Exercise details — Please convert every line of the rows below into a JSON list of strings, one string per line. Skip blank lines and leave the pictures out.

----------

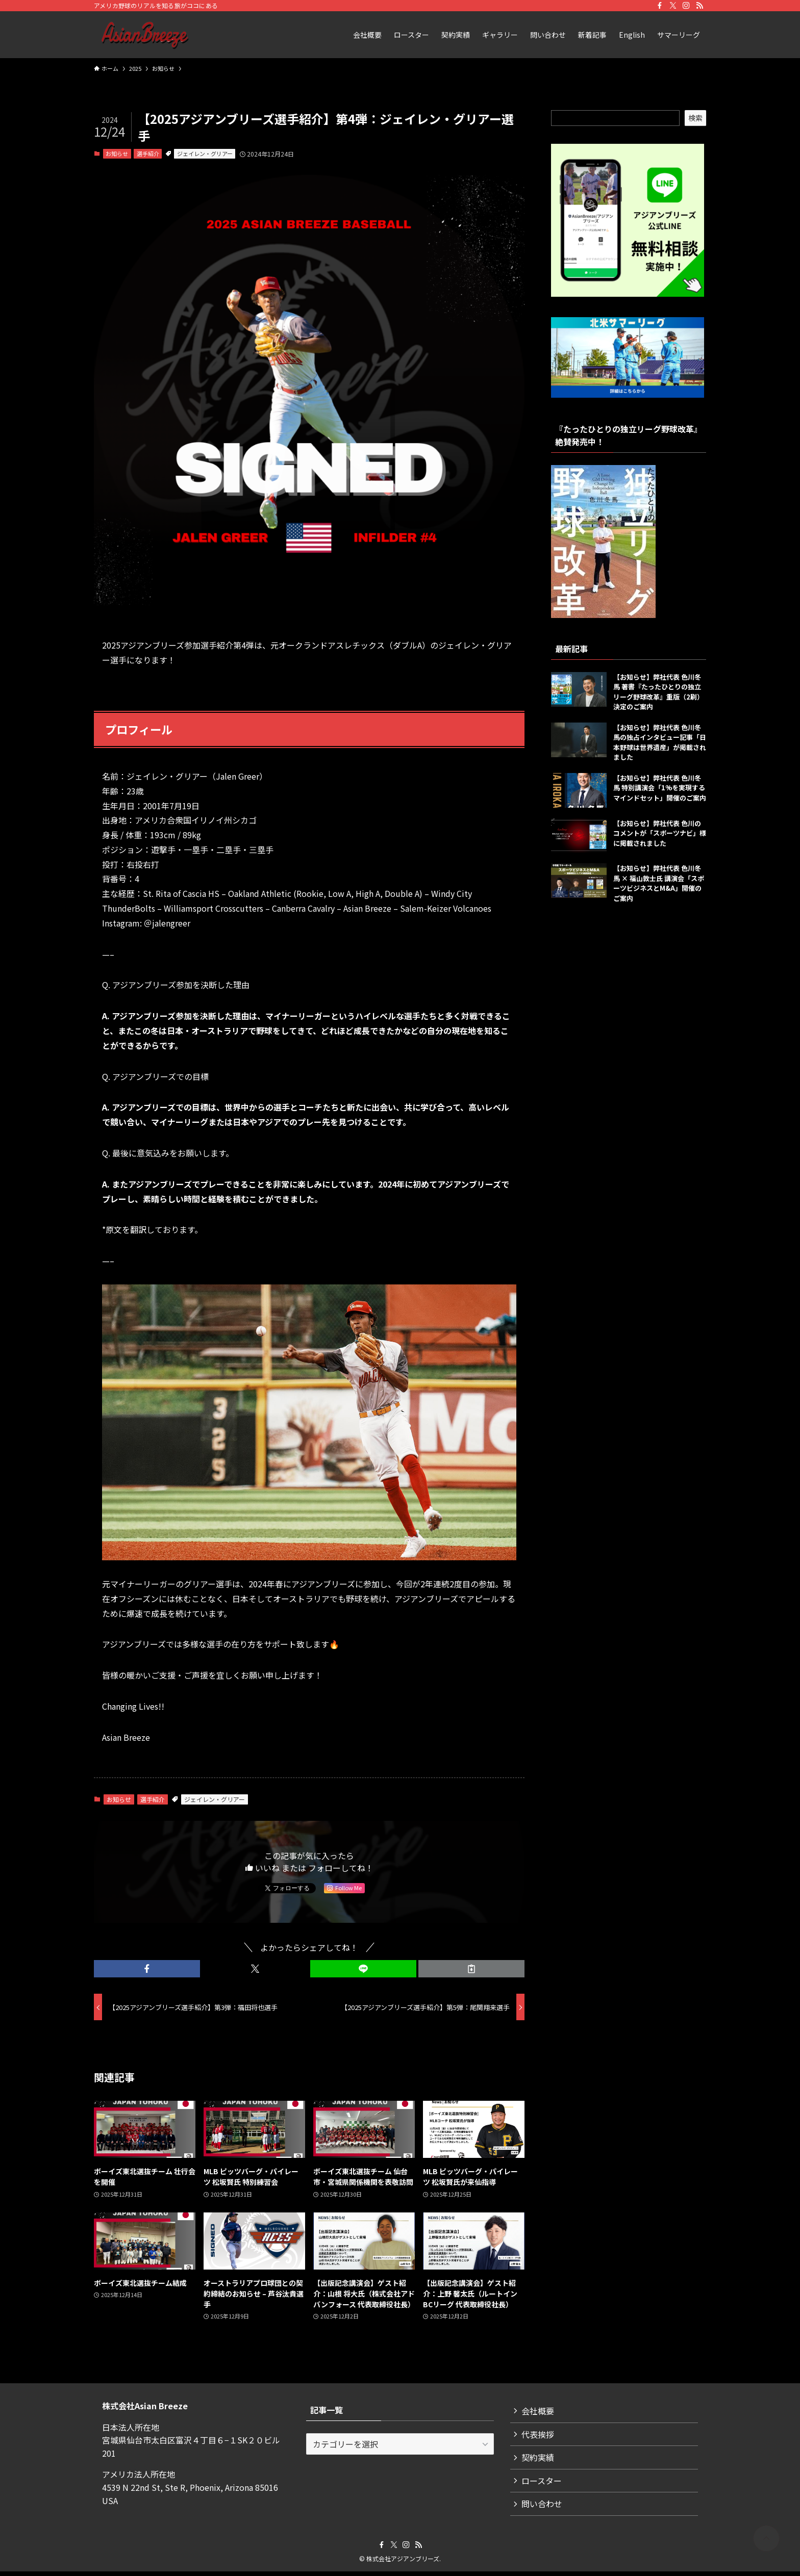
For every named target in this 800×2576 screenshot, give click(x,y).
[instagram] (686, 5)
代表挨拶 (538, 2435)
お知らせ (117, 153)
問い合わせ (542, 2508)
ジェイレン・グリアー (205, 153)
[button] (147, 1968)
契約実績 (538, 2460)
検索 (695, 118)
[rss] (699, 5)
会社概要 (538, 2411)
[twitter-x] (673, 5)
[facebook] (659, 5)
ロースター (542, 2484)
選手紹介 (148, 153)
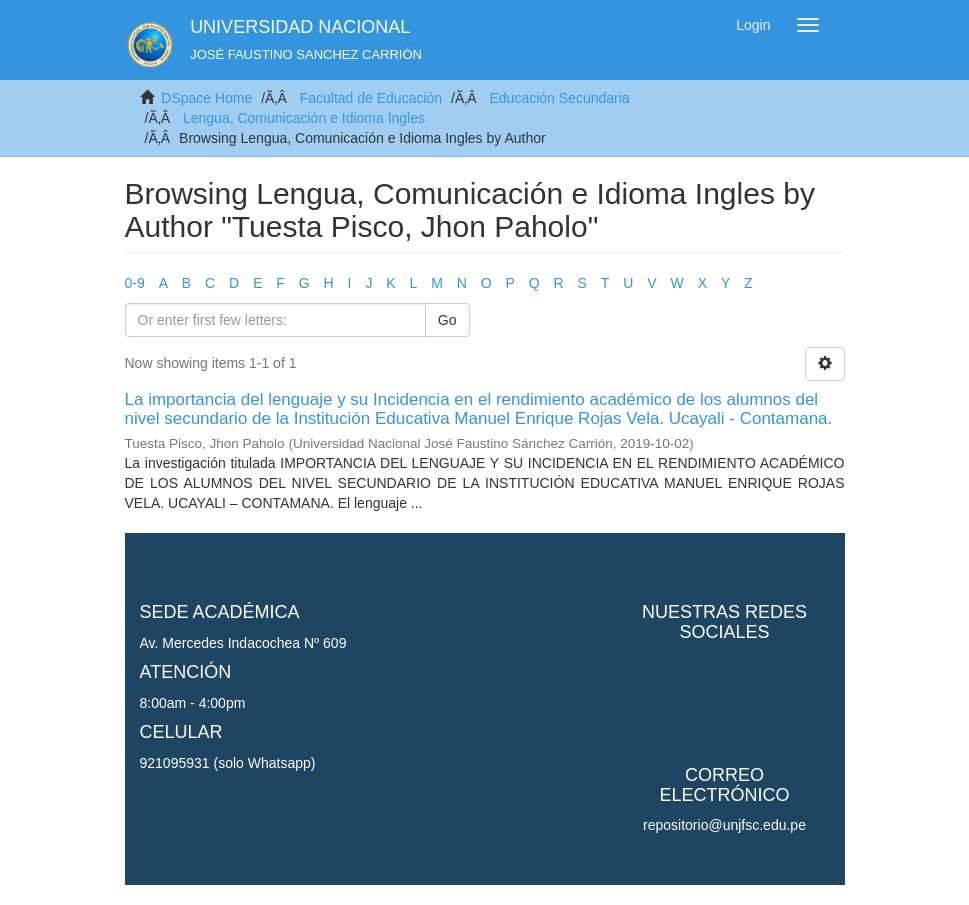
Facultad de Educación (371, 98)
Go (447, 320)
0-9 (135, 283)
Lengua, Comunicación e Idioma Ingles (304, 118)
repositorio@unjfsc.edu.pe (724, 825)
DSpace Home (206, 98)
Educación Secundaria (559, 98)
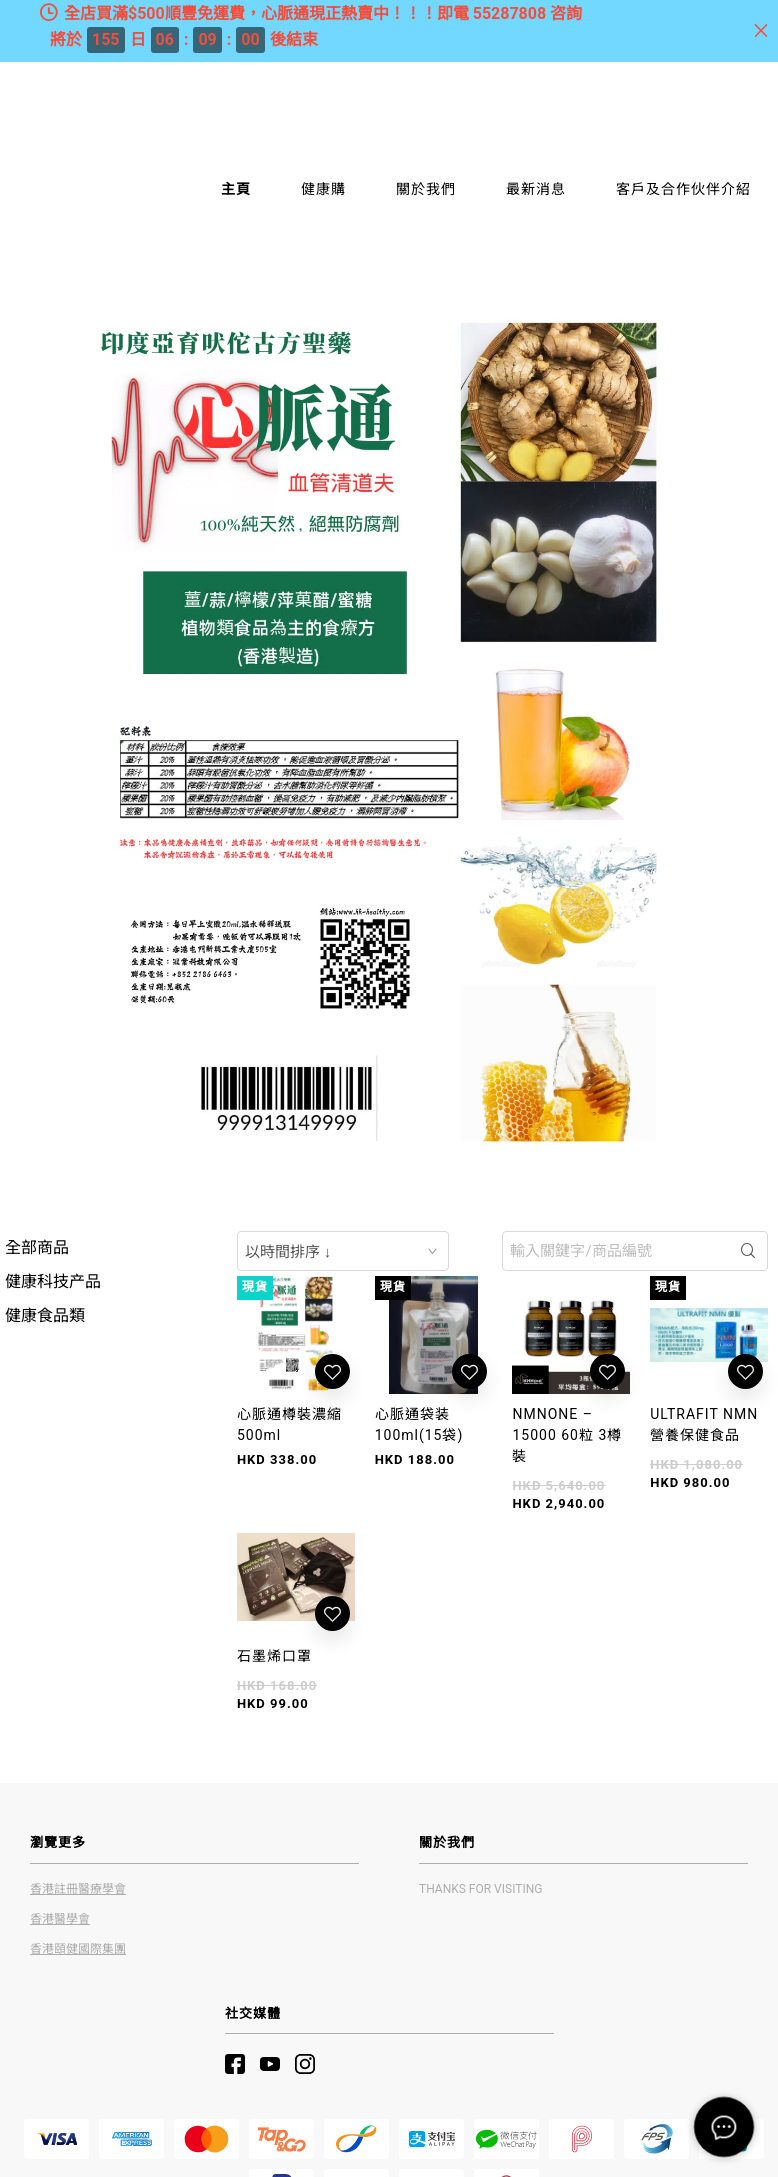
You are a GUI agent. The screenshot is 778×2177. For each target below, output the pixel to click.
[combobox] (343, 1251)
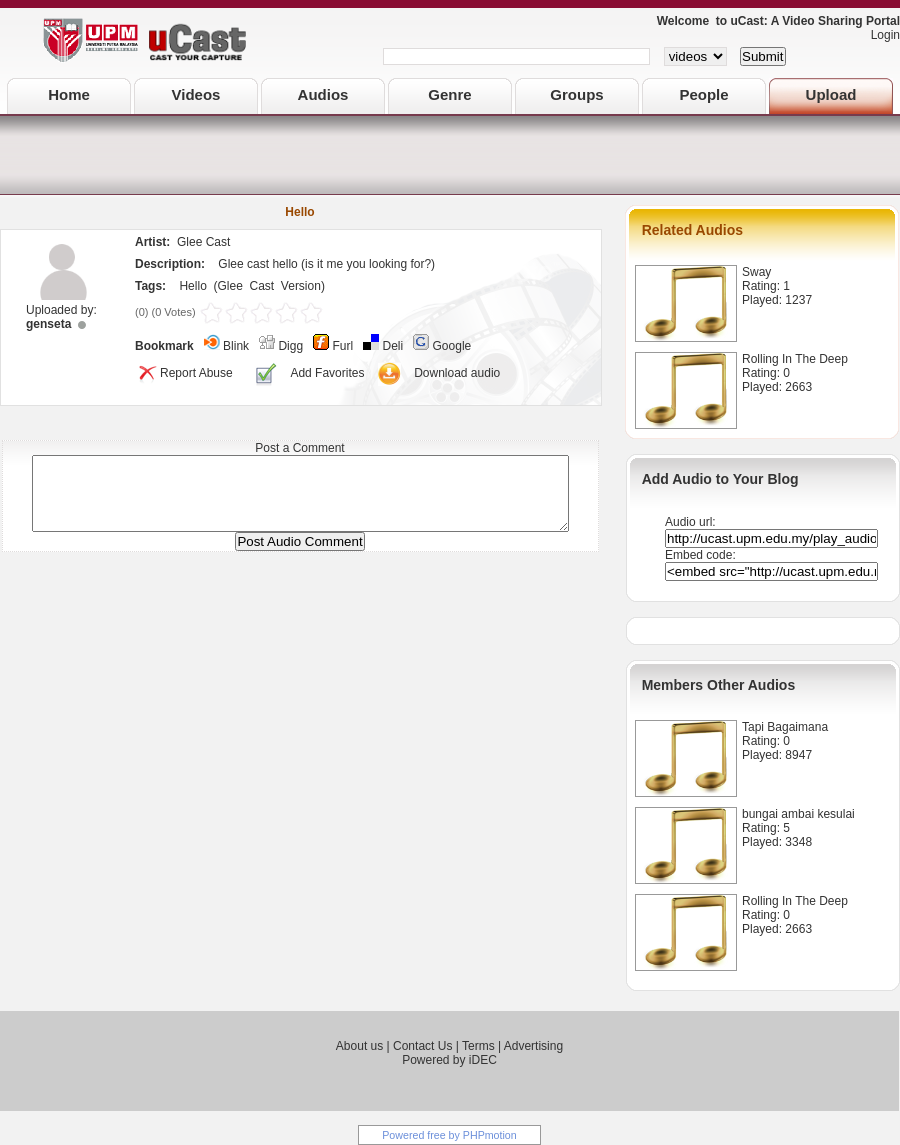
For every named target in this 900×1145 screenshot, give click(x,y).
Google (452, 346)
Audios (323, 94)
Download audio (457, 373)
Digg (290, 346)
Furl (342, 346)
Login (880, 35)
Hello (192, 286)
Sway (756, 272)
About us (359, 1046)
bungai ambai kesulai (798, 814)
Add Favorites (327, 373)
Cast (262, 286)
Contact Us (422, 1046)
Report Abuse (184, 373)
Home (69, 94)
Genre (449, 94)
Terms (478, 1046)
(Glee (227, 286)
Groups (576, 94)
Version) (303, 286)
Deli (393, 346)
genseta (48, 324)
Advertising (533, 1046)
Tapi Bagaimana (785, 727)
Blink (236, 346)
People (703, 94)
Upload (831, 94)
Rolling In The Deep (795, 359)
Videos (196, 94)
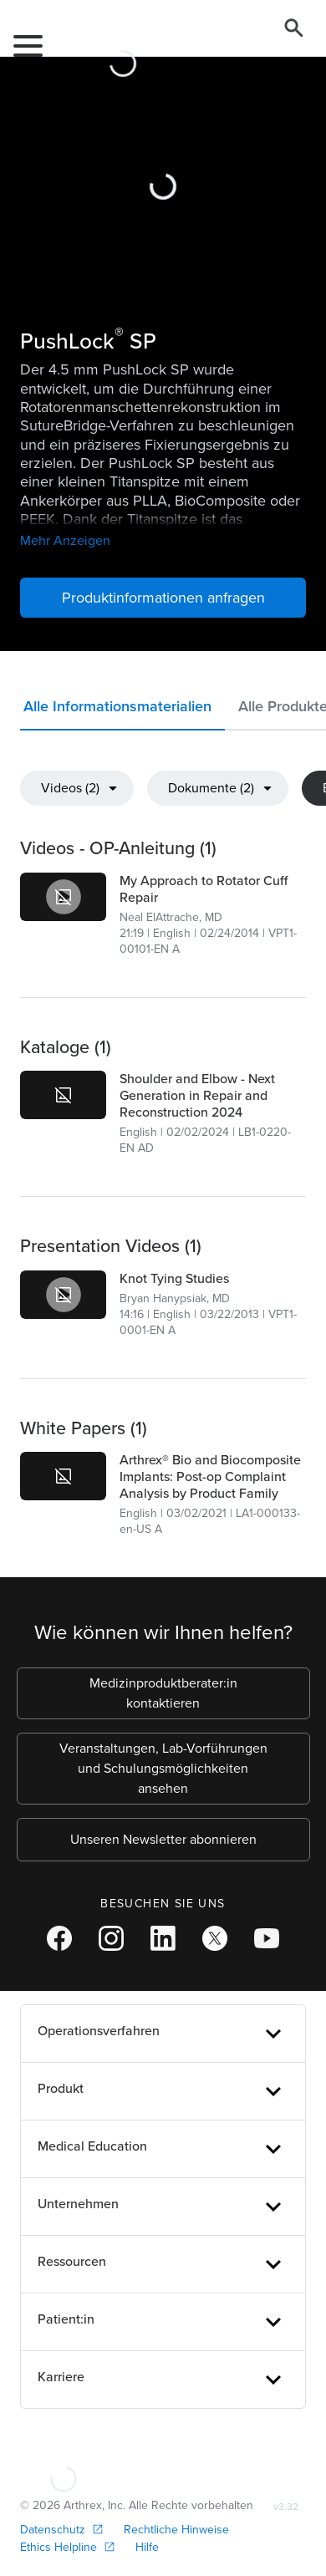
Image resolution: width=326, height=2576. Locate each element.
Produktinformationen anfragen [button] (163, 597)
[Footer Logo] (63, 2464)
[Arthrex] (116, 42)
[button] (122, 710)
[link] (63, 897)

----------

Complete response —
[
  "For every named target in this 800×2576 screenshot, give click(x,y).",
  "[instagram] (686, 5)",
  "代表挨拶 (538, 2435)",
  "お知らせ (117, 153)",
  "問い合わせ (542, 2508)",
  "ジェイレン・グリアー (205, 153)",
  "[button] (147, 1968)",
  "契約実績 (538, 2460)",
  "検索 (695, 118)",
  "[rss] (699, 5)",
  "会社概要 (538, 2411)",
  "[twitter-x] (673, 5)",
  "[facebook] (659, 5)",
  "ロースター (542, 2484)",
  "選手紹介 (148, 153)",
  "Facultad de Educación (371, 98)",
  "Go (447, 320)",
  "0-9 (135, 283)",
  "Lengua, Comunicación e Idioma Ingles (304, 118)",
  "repositorio@unjfsc.edu.pe (724, 825)",
  "DSpace Home (206, 98)",
  "Educación Secundaria (559, 98)",
  "You are a GUI agent. The screenshot is 778×2177. For each target below, output the pixel to click.",
  "[combobox] (343, 1251)",
  "For every named target in this 900×1145 screenshot, give click(x,y).",
  "Google (452, 346)",
  "Audios (323, 94)",
  "Download audio (457, 373)",
  "Digg (290, 346)",
  "Furl (342, 346)",
  "Login (880, 35)",
  "Hello (192, 286)",
  "Sway (756, 272)",
  "About us (359, 1046)",
  "bungai ambai kesulai (798, 814)",
  "Add Favorites (327, 373)",
  "Cast (262, 286)",
  "Contact Us (422, 1046)",
  "Report Abuse (184, 373)",
  "Home (69, 94)",
  "Genre (449, 94)",
  "Terms (478, 1046)",
  "(Glee (227, 286)",
  "Groups (576, 94)",
  "Version) (303, 286)",
  "Deli (393, 346)",
  "genseta (48, 324)",
  "Advertising (533, 1046)",
  "Tapi Bagaimana (785, 727)",
  "Blink (236, 346)",
  "People (703, 94)",
  "Upload (831, 94)",
  "Rolling In The Deep (795, 359)",
  "Videos (196, 94)",
  "Image resolution: width=326, height=2576. Locate each element.",
  "Produktinformationen anfragen [button] (163, 597)",
  "[Footer Logo] (63, 2464)",
  "[Arthrex] (116, 42)",
  "[button] (122, 710)",
  "[link] (63, 897)"
]